Published On : Wed, Aug 11th, 2021
National News | By Nagpur Today Nagpur News

‘Herd immunity not possible with Delta variant’

Advertisement

The highly transmissible Delta variant of COVID-19 has rendered the prospect of herd immunity, where the majority of a country’s population becomes immune to a virus, difficult, the head of the UK’s Oxford Vaccine Group has warned.

Professor Andrew Pollard, who led the team behind the Oxford University’s COVID-19 vaccine, told the All-Party Parliamentary Group (APPG) on Coronavirus on Tuesday that the fear of another even more transmissible variant remains a possibility and therefore there is nothing that can completely stop the deadly virus from spreading. However, he also said there was no cause for “panic” as he expressed his doubts over the UK government’s proposed third booster dose of vaccines.

The problem with this virus is (it is) not measles.
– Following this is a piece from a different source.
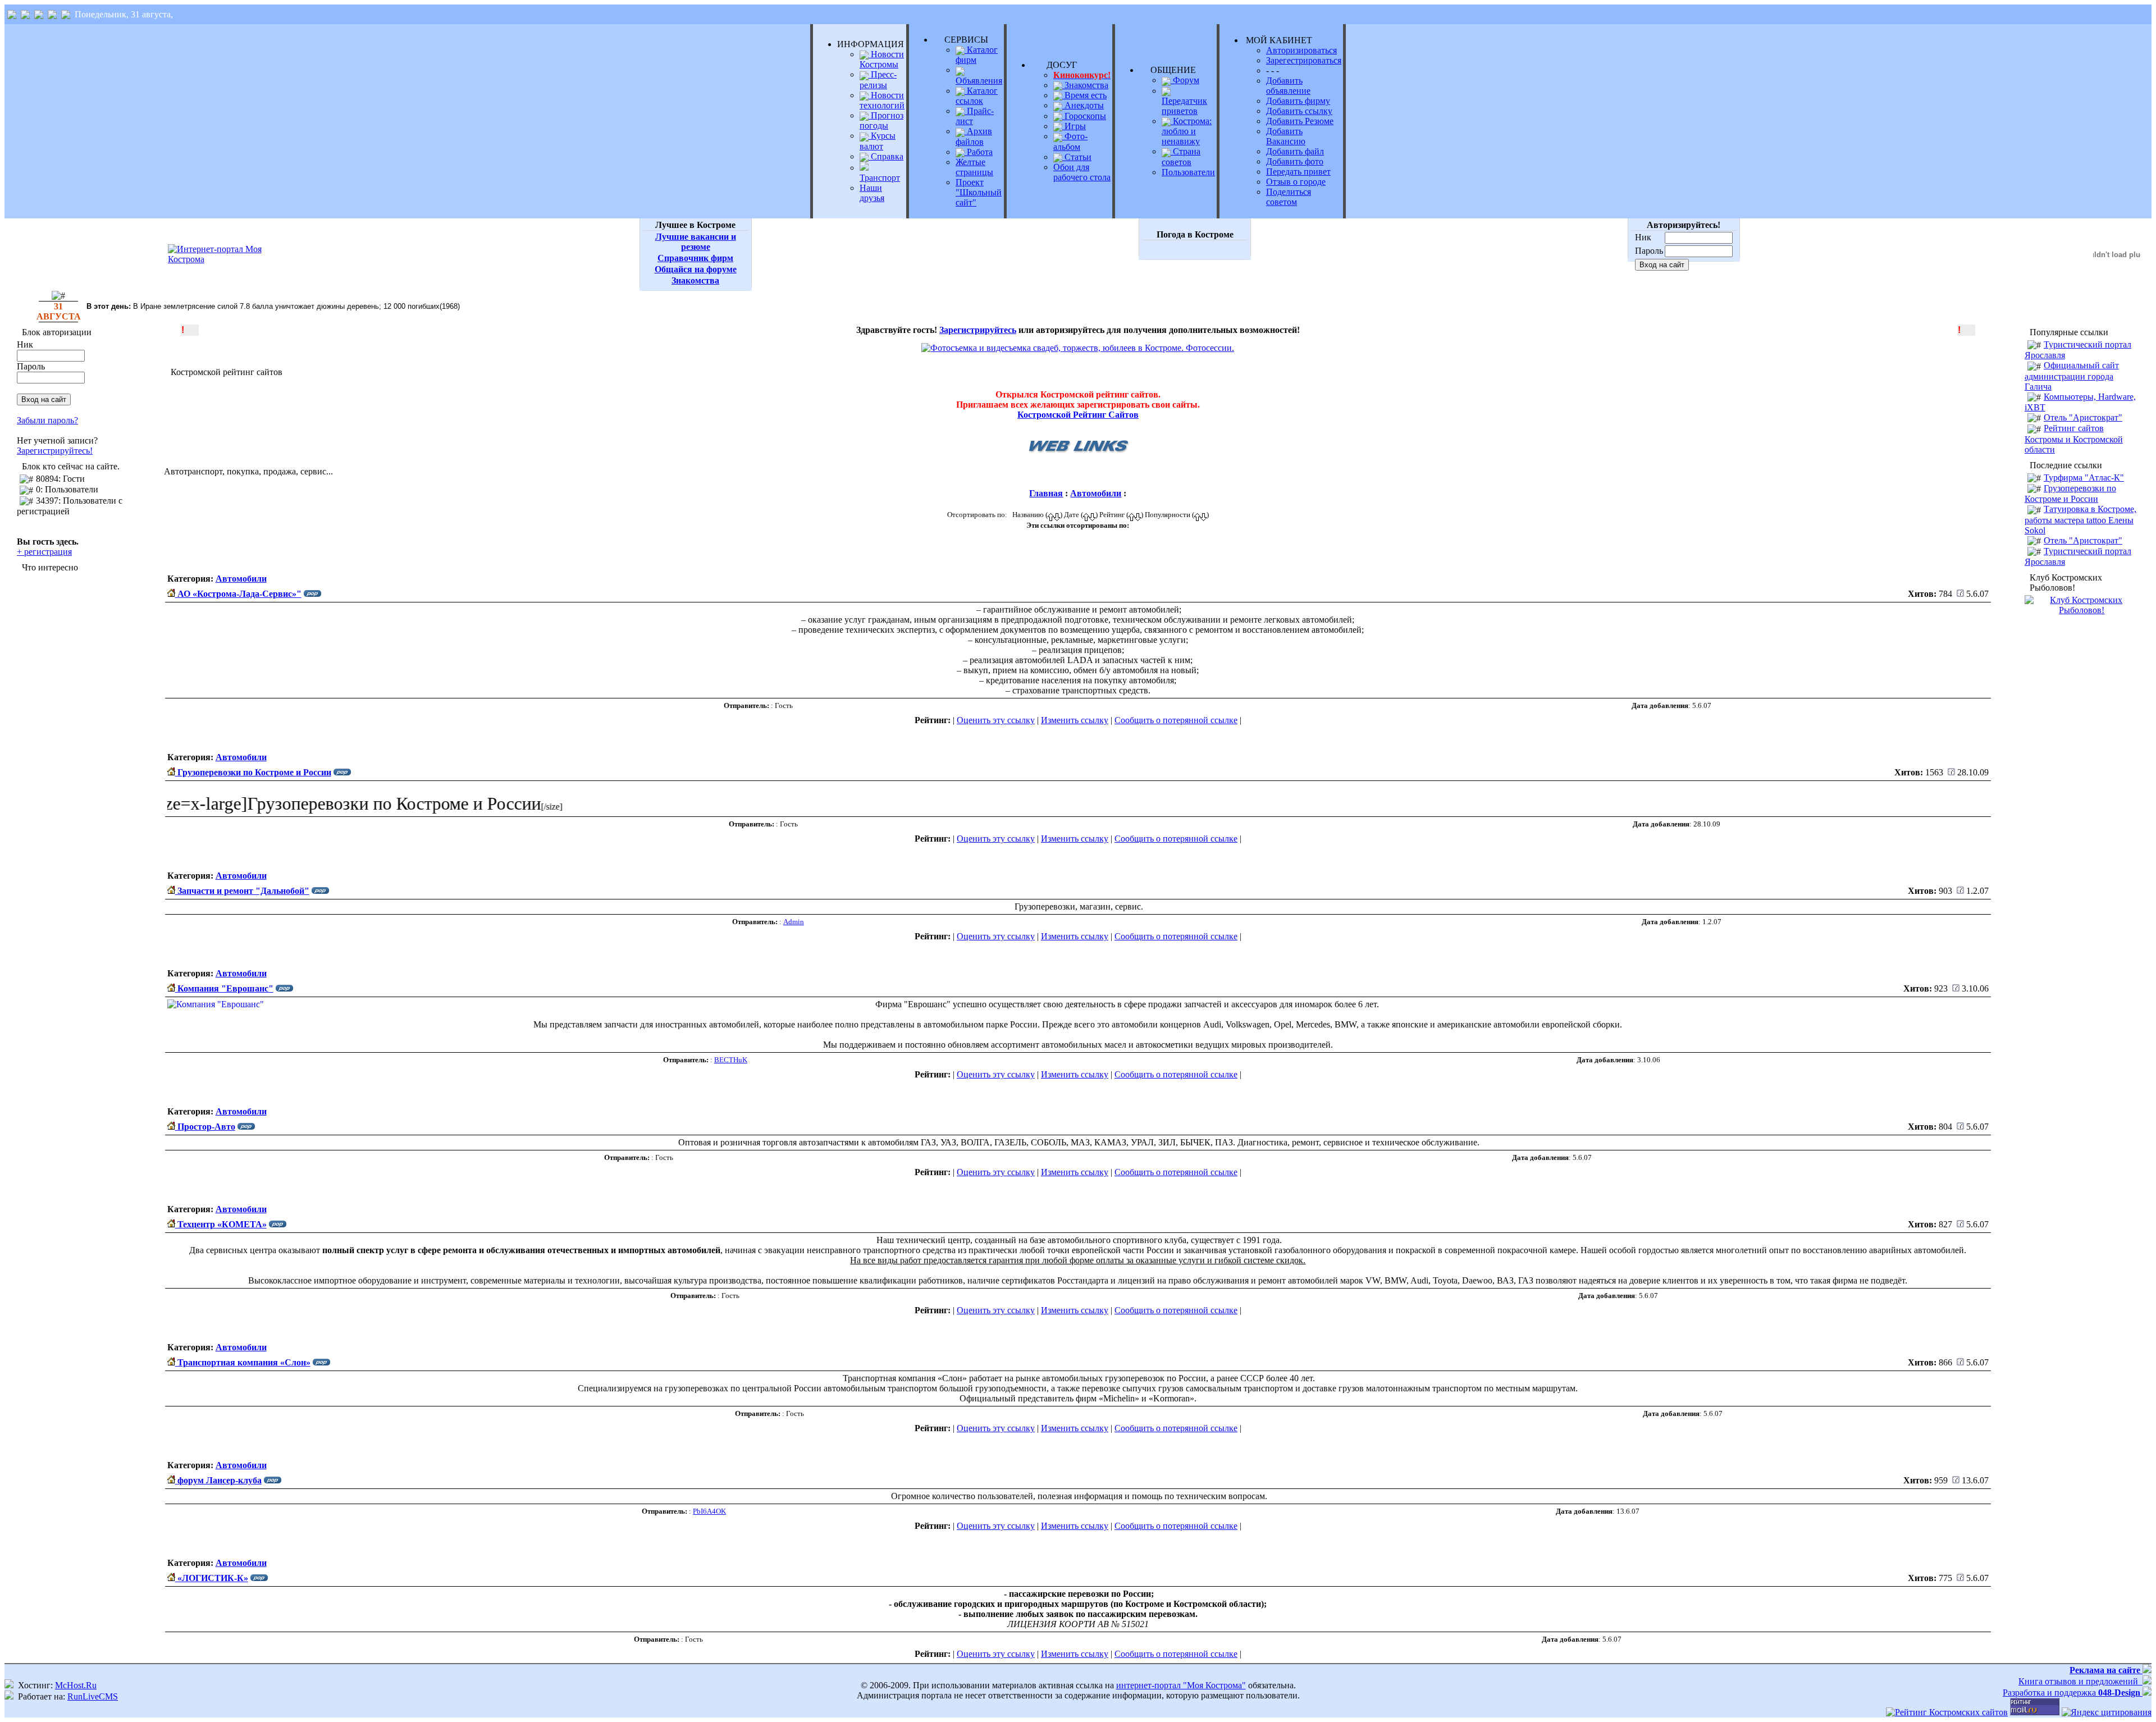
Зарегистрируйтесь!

If 95 per cent of people were vaccinated against measles, the virus cannot transmit in the population, Prof. Pollard explained during the online evidence session.

“The Delta variant will still infect people who have been vaccinated. And that does mean that anyone who’s still unvaccinated at some point will meet the virus. We don’t have anything that will stop transmission, so I think we are in a situation where herd immunity is not a possibility and I suspect the virus will throw up a new variant that is even better at infecting vaccinated individuals,” he said.

This was echoed by Paul Hunter, professor in medicine at the University of East Anglia and an expert in infectious diseases, who also highlighted that the current vaccines being administered are very effective at preventing severe COVID-19 and death but they cannot prevent infections entirely.

“The concept of herd immunity is unachievable because we know the infection will spread in unvaccinated populations and the latest data is suggesting that two doses is probably only 50 per cent protective against infection,” said Hunter.